Cadillac’s Allante coupe was envisioned as a premium coupe to develop brand prestige and lure customers from European rivals. The Allante was a testbed for new technologies and a car-building project. Cadillac’s Allante was designed and partially manufactured in Europe. Pininfarina designed and built the car’s body. Pininfarina sent Allante’s bodies to Detroit aboard specially equipped Boeing 747s. Flying vehicle bodies across the seas sped up manufacturing but increased costs. The first Allante sold for $54,700 in 1987, which is $121,336 in 2018 currency. The Allante’s weak 170-horsepower engine, leaking head gaskets, unreliable brakes, and poor resale value are cited by Hemmings. In 1993, Allante’s final year, it introduced the Cadillac NorthStar engine. Owners of the Allante say it’s one of the best automobiles ever produced. Beyond die-hards, the Allante is unpopular today.
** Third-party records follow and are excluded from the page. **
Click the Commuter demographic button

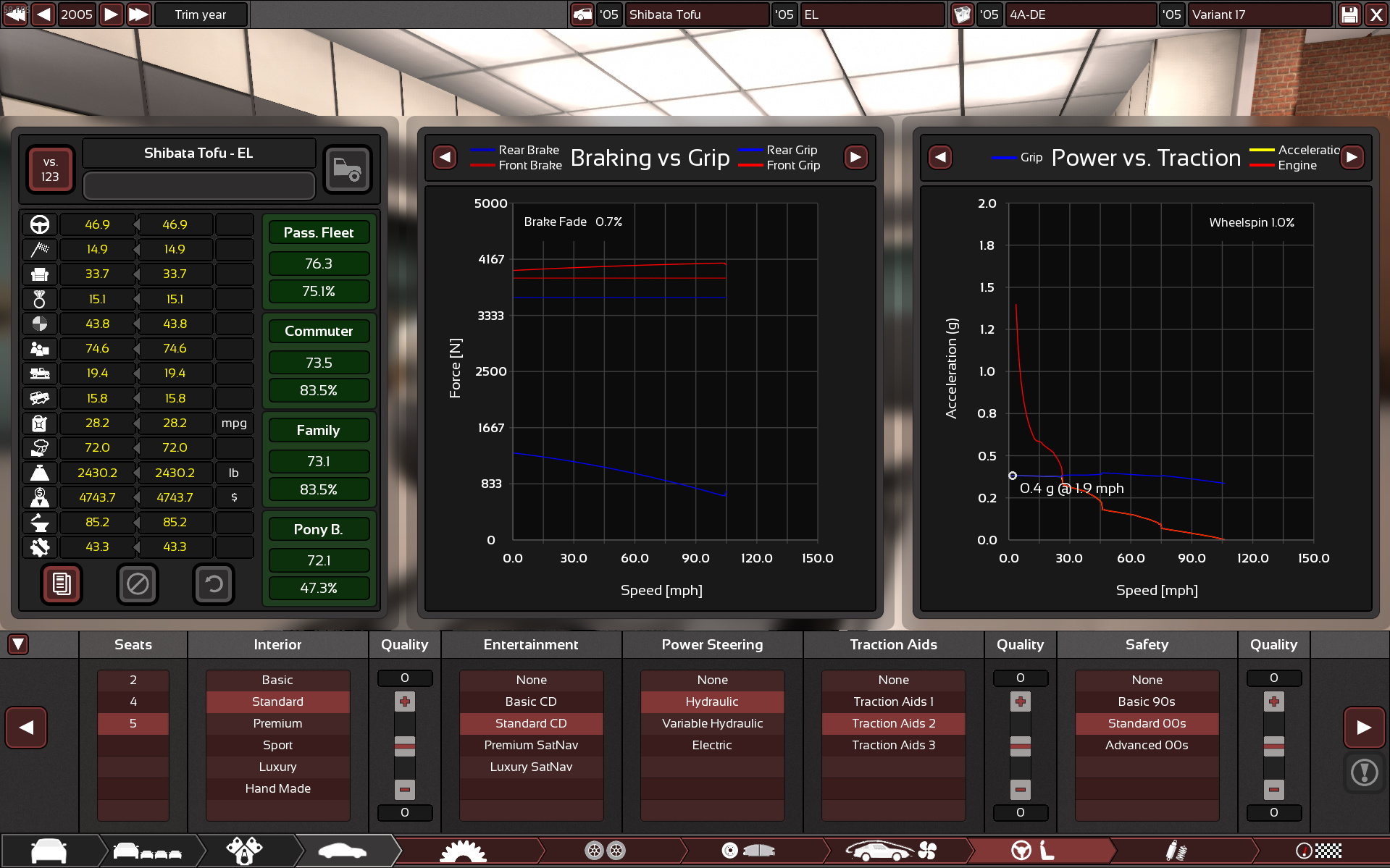pos(319,331)
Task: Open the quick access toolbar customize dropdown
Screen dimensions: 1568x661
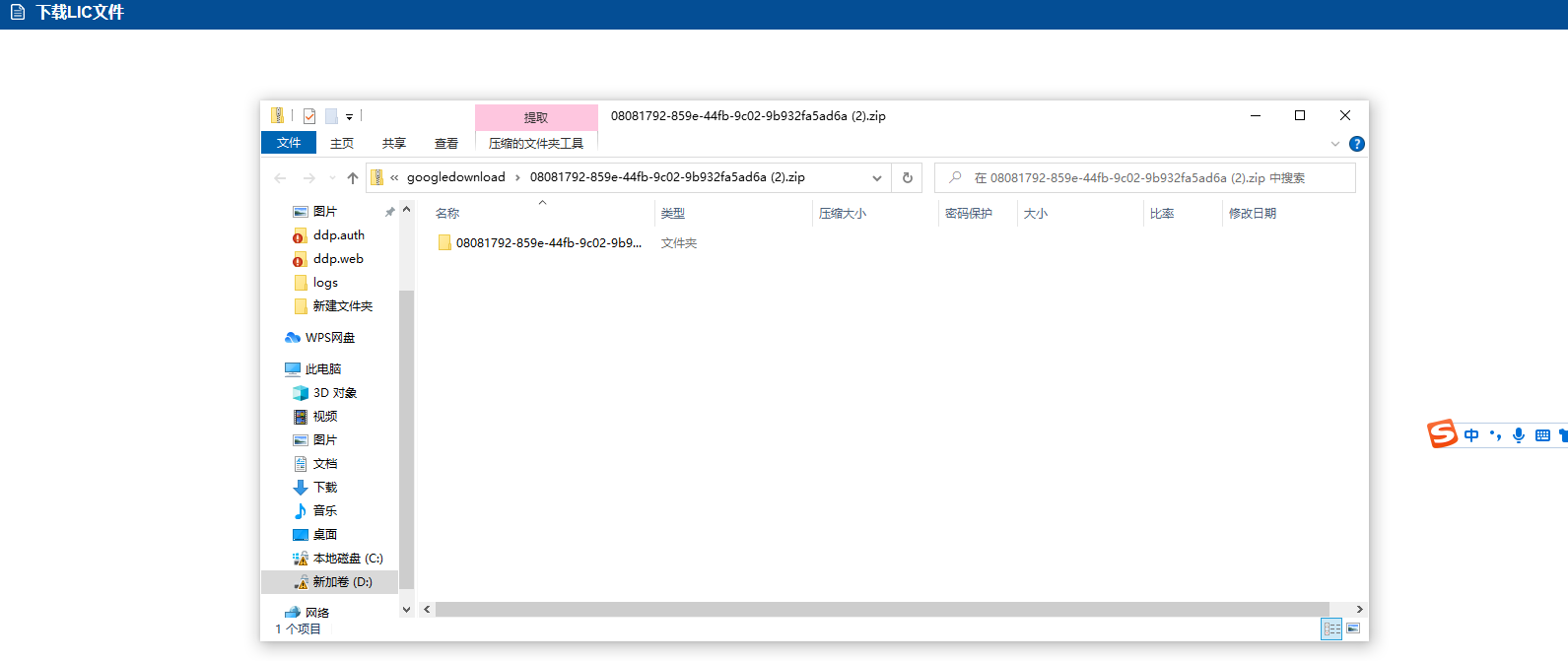Action: (349, 117)
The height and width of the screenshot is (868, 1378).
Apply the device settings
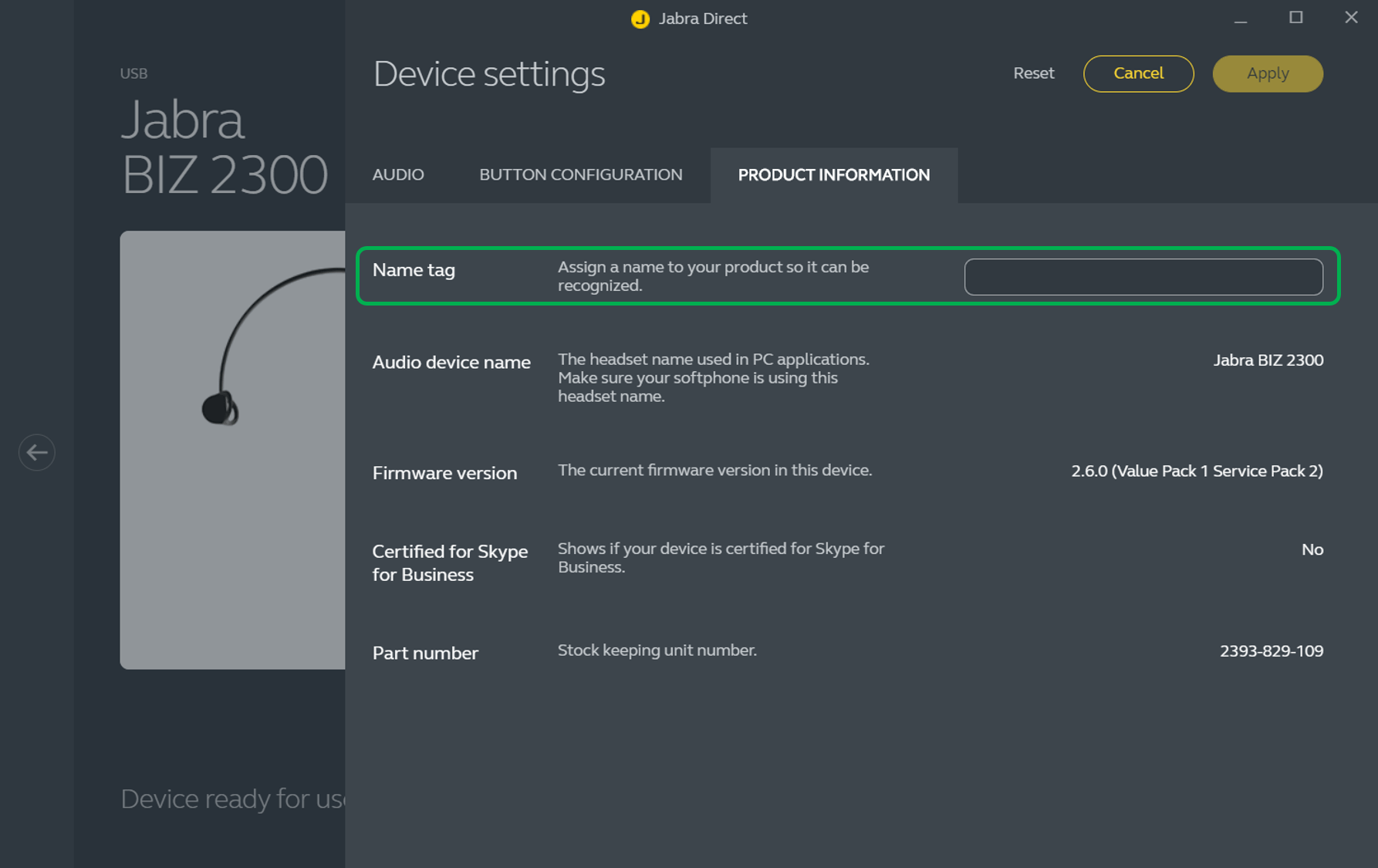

Cadillac isn’t known for motorsports but racing one of its luxury land barges from the 20th century may seem ludicrous. A 19-foot Fleetwood carrying 5,000 pounds isn’t likely to see any checkered flags. Cadillacs on the racetrack are not unheard of, especially since the 1990s drive toward a sportier image. Cadillac NorthStar LMP uses a twin-turbo version of its NorthStar V8 to power open-top cars for endurance events like Le Mans. Road and Track note that LMP had excellent finishes but no wins. With few wins and dwindling resources, the program was canceled, and funding was redirected to GM’s Corvette racing effort.
Cadillac fielded a pair of Series 61-based Le Man’s racers a half-century before LMP. One automobile was a showroom-ready Cadillac with engine modifications; the other was a custom build nicknamed “Le Monstre.”
The car with the factory body was stock save for its extra petrol tank, twin carburetor manifold, and air scoops for the drum brakes; the suspension and everything else was the same as at the showroom. Cadillac furnished a five-carb intake manifold for the modified automobile. Aluminum bespoke bodywork barely kept the car under two tons. Despite their size and weight, the cars finished 10th and 11th, which is respectable for huge luxury automobiles on the course. If they’d won, it’d be larger news. It’s an interesting footnote in Cadillac’s history that influences the company’s racing program today.